[TEXTE PROPOSÉ]
Une fenêtre ouverte sur la grâce (Méditation de Genèse 6.17-7.24)

Nous voici placés aujourd’hui devant un autre grand récit fondateur. Comme Genèse 1 et 2 nous racontaient la création des cieux et de la terre, sous des angles différents et dans l’unique intention d’exposer le désir de rencontre entre Dieu et l’humanité, le récit du déluge nous raconte la dé-création du monde comme réponse-antidote à un autre déluge, celui du mal qui a rempli la terre. Nous laisserons de côté dans cette méditation l’imbrication des deux récits du déluge en un seul (chapitres 6-8) et l’histoire de leurs sources propres. Il aurait été intéressant aussi de montrer comment le récit biblique a été formé à partir d’une tradition populaire plus ancienne provenant de Chaldée (Assyrie) et son originalité propre. Nous nous en tiendrons ici à quelques ouvertures montrant en quoi le Dieu du déluge reste, tout comme le Dieu de la création et celui de toute la Bible, le Dieu qui ouvre des fenêtres sur l’avenir.

arche 1
Illustration d’Albert de Pury (extrait de “Oh Pardon !” ; Labor et Fides 2007)

Dire Dieu et le monde avec les moyens du bord

Le récit du déluge est ancien (VII ou VIIIe avant JC). On peut s’en apercevoir à la façon dont Dieu est mis en scène. Il pense et agit comme le ferait un homme. On le sent débordé par la vitesse avec laquelle le mal se répand sur la terre (6.3). Il se repent d’avoir créé l’humanité (6.5-7) ; il semble improviser une solution pour en finir (6.5, 12) ; il découvre, émerveillé, Noé comme seul juste (6.8) ; il ferme la porte du bateau (7.16b) ; il se souvient de Noé (8.1). Il appelle Noé à sortir de l’arche (8.16), etc. Ces attitudes très humaines (anthropomorphismes) pour décrire la pensée et l’action  de Dieu ne doivent pas tromper le lecteur moderne. Les auteurs de la haute antiquité n’avaient pas grandes capacités d’abstraction. De tout temps, on a fait de la théologie avec les moyens du bord. Mais il est bien clair que le récit du déluge ne raconte pas l’histoire. Il véhicule, sur la base d’un événement commun aux peuplades de cette région du monde (les grandes inondations) et d’un matériau oral et littéraire commun, un enseignement religieux original, une théologie unique, dont il reste à formuler le message.

[DONNÉES FOURNIES]
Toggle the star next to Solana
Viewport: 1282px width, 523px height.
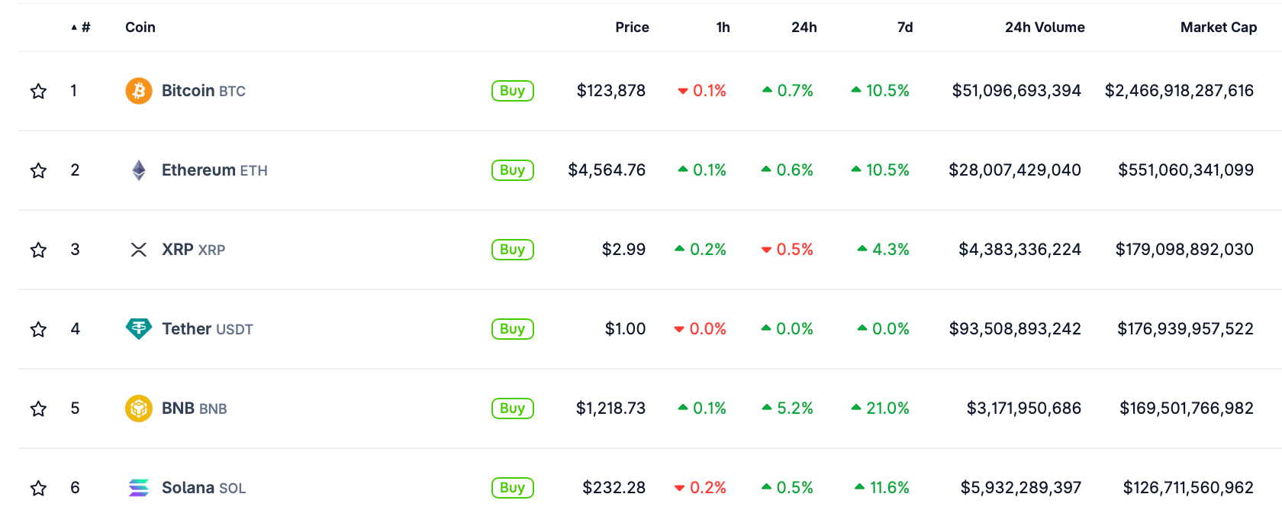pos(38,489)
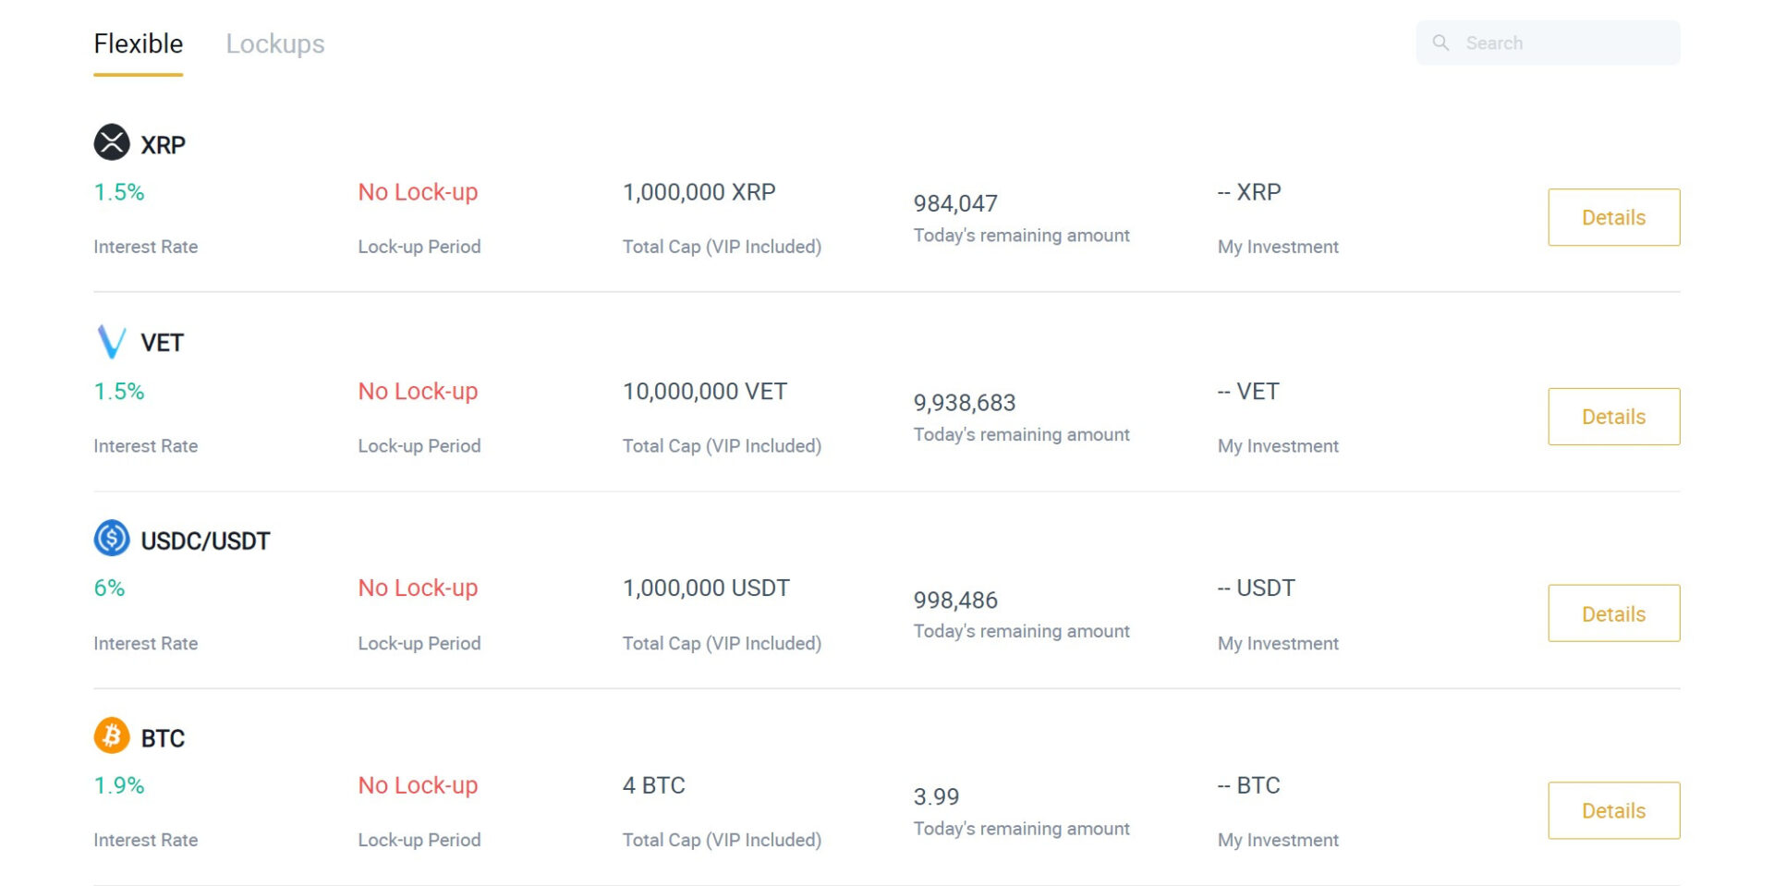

[CONSIGNE]
Dites s'il vous plaît si les affirmations suivantes concordent avec la méditation sur le déluge, en répondant par oui ou non et en citant mot pour mot les termes décisifs. (a) Le récit du déluge remonte au VIIe ou VIIIe siècle avant Jésus-Christ. (b) La méditation examine en détail l'histoire des sources propres aux deux récits du déluge. (c) D'après la méditation, le récit du déluge raconte l'histoire. Les données ne servent à rien ici.

[CORRIGÉ]
(a) Oui : « Le récit du déluge est ancien (VII ou VIIIe avant JC). »
(b) Non : « Nous laisserons de côté dans cette méditation l’imbrication des deux récits du déluge en un seul (chapitres 6-8) et l’histoire de leurs sources propres. »
(c) Non : « Mais il est bien clair que le récit du déluge ne raconte pas l’histoire. »